Selection ::
○ ○ ○ ○ ○ ○ ○
A monitor typically includes attractant and a detector with a sensor assembly typically involving control electronics, the difference sensor, power supply and a sensor assembly housing. The sensor assembly may be made integral with a detector/monitor or the sensor assembly may be a self contained sensor module attachable to a monitor. Where the different sensor employs a beam exiting a module, the module preferably has a housing including a battery holding section, an electronics mounting section and beam exit section disposed in a base of the sensor assembly housing. The sensor assembly housing is preferably sealed to survive subterranean deployment and the worst of environmental conditions. In the case of infrared sensors being employed, water flooding will not cause false positives due to the sensor characteristics, IR is absorbed by the sediment water. The sensor assembly and housing is designed to be robust and based on its location, typically at the top of a monitor holding attractant, the sensor assembly housing can be reused again after a pest infestation. The sensor assembly is preferably located at the top of the monitor for reliability and to optimise radio pattern, as well as being easily removed for baiting of the monitor once pests are detected. A sensor assembly fitted monitor can be used in wall cavities and other locations.
○ ○ ○ ○ ○ ○ ○
Job A ::
In the passage on sensor assemblies, why is the sensor assembly preferably placed at the top of the monitor?
○ ○ ○ ○ ○ ○ ○
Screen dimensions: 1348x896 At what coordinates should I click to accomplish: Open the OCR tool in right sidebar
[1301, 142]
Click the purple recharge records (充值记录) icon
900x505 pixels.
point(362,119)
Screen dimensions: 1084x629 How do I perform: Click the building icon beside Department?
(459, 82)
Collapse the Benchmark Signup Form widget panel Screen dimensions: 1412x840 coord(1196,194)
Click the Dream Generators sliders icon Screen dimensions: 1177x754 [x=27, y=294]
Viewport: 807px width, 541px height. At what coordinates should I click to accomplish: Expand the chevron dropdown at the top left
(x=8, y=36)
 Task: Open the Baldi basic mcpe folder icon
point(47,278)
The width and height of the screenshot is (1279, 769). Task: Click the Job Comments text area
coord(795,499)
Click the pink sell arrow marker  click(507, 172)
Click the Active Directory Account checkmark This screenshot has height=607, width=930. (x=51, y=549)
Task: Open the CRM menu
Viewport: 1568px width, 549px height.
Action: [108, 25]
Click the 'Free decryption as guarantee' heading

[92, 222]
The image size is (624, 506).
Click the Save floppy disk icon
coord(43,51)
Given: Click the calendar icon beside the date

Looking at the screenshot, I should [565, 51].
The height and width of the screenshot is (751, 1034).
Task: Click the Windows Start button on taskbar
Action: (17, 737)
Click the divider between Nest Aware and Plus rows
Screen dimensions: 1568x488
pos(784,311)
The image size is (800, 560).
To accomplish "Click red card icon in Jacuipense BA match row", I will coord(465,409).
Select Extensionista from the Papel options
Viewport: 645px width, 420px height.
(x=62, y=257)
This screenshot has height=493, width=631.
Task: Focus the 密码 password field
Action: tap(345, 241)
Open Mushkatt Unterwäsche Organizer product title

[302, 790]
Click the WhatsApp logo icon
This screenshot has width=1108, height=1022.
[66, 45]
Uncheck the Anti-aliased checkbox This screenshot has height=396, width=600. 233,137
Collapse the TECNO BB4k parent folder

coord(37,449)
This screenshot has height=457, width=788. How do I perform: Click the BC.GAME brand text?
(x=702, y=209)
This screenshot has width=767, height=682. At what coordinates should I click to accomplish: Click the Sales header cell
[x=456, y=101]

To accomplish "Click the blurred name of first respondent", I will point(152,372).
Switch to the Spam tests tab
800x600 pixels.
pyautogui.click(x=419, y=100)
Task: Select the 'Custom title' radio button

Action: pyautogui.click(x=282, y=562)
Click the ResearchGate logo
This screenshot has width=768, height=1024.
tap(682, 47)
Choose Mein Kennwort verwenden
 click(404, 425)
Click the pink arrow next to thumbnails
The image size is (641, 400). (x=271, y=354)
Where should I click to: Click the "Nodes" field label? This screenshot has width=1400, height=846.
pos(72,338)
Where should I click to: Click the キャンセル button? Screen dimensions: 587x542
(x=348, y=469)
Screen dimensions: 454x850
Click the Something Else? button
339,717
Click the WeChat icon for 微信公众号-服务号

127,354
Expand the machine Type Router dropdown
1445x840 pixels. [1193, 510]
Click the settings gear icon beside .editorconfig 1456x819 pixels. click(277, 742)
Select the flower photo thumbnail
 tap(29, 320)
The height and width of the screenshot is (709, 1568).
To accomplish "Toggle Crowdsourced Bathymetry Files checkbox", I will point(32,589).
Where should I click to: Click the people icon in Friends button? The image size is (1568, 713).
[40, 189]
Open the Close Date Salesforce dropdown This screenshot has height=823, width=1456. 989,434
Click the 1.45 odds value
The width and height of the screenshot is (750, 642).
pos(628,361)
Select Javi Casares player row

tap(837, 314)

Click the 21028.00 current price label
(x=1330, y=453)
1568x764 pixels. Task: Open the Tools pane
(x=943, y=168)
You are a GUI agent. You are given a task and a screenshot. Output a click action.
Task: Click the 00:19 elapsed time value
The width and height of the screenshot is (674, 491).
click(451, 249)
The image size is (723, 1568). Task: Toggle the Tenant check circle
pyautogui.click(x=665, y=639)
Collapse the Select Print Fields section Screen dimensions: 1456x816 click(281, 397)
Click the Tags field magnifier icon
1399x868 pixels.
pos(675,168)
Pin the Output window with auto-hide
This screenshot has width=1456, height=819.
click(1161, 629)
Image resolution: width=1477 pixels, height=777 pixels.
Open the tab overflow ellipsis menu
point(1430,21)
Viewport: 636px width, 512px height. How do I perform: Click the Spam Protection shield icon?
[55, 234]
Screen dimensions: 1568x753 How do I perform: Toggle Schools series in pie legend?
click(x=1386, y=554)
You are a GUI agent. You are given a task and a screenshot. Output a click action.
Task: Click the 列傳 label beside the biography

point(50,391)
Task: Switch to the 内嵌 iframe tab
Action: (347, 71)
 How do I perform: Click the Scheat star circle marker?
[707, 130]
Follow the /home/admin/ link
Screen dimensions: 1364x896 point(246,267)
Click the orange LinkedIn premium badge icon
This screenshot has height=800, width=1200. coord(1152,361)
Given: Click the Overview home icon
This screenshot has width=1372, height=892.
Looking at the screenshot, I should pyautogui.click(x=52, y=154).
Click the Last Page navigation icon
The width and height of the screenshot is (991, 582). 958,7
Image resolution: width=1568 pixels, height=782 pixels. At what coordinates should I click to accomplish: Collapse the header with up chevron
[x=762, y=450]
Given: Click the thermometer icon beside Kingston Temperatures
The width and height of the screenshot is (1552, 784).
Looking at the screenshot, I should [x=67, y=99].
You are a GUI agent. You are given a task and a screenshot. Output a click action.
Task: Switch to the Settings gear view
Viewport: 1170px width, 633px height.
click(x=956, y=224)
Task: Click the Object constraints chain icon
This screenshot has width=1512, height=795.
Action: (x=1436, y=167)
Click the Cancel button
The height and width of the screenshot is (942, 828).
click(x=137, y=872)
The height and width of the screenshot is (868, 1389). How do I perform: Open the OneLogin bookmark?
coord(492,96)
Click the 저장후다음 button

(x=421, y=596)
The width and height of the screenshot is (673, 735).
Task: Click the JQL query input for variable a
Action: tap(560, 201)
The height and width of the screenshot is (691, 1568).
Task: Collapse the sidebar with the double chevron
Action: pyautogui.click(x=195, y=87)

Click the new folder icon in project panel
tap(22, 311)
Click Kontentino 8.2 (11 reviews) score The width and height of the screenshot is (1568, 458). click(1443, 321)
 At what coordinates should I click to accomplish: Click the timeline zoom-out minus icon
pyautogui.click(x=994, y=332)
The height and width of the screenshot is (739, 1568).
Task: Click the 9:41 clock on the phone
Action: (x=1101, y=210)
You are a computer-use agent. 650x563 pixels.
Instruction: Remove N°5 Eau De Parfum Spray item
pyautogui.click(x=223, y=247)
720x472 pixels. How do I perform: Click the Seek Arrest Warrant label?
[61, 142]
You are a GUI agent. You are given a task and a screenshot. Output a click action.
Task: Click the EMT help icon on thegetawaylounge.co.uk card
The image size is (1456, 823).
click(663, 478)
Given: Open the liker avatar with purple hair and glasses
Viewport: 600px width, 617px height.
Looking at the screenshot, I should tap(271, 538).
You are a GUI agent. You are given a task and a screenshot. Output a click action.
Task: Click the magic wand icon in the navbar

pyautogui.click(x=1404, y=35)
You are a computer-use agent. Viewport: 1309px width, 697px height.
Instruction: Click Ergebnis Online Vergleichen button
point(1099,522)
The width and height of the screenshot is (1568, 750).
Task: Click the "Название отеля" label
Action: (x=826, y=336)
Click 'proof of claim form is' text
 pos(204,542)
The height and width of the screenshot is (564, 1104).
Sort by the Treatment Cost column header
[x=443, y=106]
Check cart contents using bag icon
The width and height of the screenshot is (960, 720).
○ ○ ○ ○ ○ ○ ○
Job B ::
Put the stretch of the records from the line containing "How do I perform: Click the Scheat" through the line containing "tap(22, 311)" into a JSON list of strings, one string per line, leaving out blank lines.

Exercise response A ::
At the top, the assembly is more reliable and gets a better radio pattern. It can also be removed easily so the monitor can be baited once pests are detected.

Exercise response B ::
[
  " How do I perform: Click the Scheat star circle marker?",
  "[707, 130]",
  "Follow the /home/admin/ link",
  "Screen dimensions: 1364x896 point(246,267)",
  "Click the orange LinkedIn premium badge icon",
  "This screenshot has height=800, width=1200. coord(1152,361)",
  "Given: Click the Overview home icon",
  "This screenshot has width=1372, height=892.",
  "Looking at the screenshot, I should pyautogui.click(x=52, y=154).",
  "Click the Last Page navigation icon",
  "The width and height of the screenshot is (991, 582). 958,7",
  "Image resolution: width=1568 pixels, height=782 pixels. At what coordinates should I click to accomplish: Collapse the header with up chevron",
  "[x=762, y=450]",
  "Given: Click the thermometer icon beside Kingston Temperatures",
  "The width and height of the screenshot is (1552, 784).",
  "Looking at the screenshot, I should [x=67, y=99].",
  "You are a GUI agent. You are given a task and a screenshot. Output a click action.",
  "Task: Switch to the Settings gear view",
  "Viewport: 1170px width, 633px height.",
  "click(x=956, y=224)",
  "Task: Click the Object constraints chain icon",
  "This screenshot has width=1512, height=795.",
  "Action: (x=1436, y=167)",
  "Click the Cancel button",
  "The height and width of the screenshot is (942, 828).",
  "click(x=137, y=872)",
  "The height and width of the screenshot is (868, 1389). How do I perform: Open the OneLogin bookmark?",
  "coord(492,96)",
  "Click the 저장후다음 button",
  "(x=421, y=596)",
  "The width and height of the screenshot is (673, 735).",
  "Task: Click the JQL query input for variable a",
  "Action: tap(560, 201)",
  "The height and width of the screenshot is (691, 1568).",
  "Task: Collapse the sidebar with the double chevron",
  "Action: pyautogui.click(x=195, y=87)",
  "Click the new folder icon in project panel",
  "tap(22, 311)"
]